Es es ist genau jene Abgezocktheit, die ein VfB-Idol derzeit nicht zeigen kann. Denn wenn der 90-Kilo-Brecher spielt, bedeutet das meist, dass Mario Gomez zum Zuschauen verdammt ist. Zu ähnlich sind sich die Strafraumstürmer. Sie sind klassische Neuner, Knipser der alten Schule eben, und im System von Walter die Abnehmer der schnellen Außen – manchmal, sehr oft aber auch einfach verzichtbar, da sie durch einen teaminternen Sturmlauf kompensiert werden. So bleibt Gomez nur die Rolle des Mentors für junge Spieler. Der 34-Jährige nahm sich selbst öffentlich zurück und akzeptierte sein Los. Der Großverdiener und Ex-Nationalspieler bekommt also eher spärlich Momente, und durch die gute Form von Al Ghaddioui werden sie noch weniger.

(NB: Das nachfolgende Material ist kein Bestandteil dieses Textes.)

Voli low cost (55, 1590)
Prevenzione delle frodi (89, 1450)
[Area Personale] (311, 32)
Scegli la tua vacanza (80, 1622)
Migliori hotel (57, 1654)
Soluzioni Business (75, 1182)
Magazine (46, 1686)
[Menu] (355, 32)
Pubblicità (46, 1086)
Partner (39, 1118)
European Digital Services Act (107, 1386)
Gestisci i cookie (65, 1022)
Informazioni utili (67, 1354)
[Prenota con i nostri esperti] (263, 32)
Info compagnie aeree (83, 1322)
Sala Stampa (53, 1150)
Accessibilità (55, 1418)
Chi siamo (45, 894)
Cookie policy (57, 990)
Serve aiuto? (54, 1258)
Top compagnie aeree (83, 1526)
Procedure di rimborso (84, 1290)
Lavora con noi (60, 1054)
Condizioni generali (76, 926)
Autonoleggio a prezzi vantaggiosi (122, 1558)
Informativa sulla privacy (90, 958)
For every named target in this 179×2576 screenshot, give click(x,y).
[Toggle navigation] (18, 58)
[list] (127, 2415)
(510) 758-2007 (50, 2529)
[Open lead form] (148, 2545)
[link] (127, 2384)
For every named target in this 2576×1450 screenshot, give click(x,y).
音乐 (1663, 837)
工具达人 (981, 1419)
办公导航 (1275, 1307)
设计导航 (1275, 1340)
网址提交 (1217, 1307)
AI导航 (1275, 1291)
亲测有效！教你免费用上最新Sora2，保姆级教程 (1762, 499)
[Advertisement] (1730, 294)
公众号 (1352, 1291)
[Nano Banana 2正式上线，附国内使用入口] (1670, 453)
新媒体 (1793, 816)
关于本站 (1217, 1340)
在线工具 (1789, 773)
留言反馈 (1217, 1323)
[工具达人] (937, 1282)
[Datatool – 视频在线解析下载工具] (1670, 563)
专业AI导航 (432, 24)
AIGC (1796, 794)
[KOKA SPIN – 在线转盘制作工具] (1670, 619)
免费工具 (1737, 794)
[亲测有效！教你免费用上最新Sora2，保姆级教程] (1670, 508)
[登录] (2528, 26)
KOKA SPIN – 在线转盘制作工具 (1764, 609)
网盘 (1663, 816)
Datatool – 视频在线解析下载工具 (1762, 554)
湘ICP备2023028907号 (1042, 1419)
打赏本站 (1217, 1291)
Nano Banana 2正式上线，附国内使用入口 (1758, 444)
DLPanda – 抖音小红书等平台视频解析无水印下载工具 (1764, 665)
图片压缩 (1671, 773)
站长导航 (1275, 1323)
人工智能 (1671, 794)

Dass Al Ghaddioui schon länger – und nach seinem erneut entscheidenden Tor erst recht – auf den Geschmack gekommen ist, ist auch klar. „Es ist ein unbeschreibliches Gefühl, etwas ganz Besonderes, wenn man in der Verlängerung gewinnt und du dabei das entscheidende Tor machst – das gibt einen Schub, vor allem mit dem Ligaspiel vom Samstag im Hinterkopf.“
Nach dem HSV-Spiel laborierte Al Ghaddioui an Kniebeschwerden, noch ist sein Einsatz gegen Dynamo Dresden am Sonnntag (13 Uhr/Sky) nicht sicher. Nach drei Liga-Pleiten in Serie würde er aber gerne für eine Wende sorgen. „Jetzt versuchen wir, den Schwung mit in die Liga zu nehmen“, sagt der 29-Jährige in Hamburg voller Selbstvertrauen. Das können sie beim VfB derzeit dringend brauchen – und ihren Last-Minute-Mann sowieso.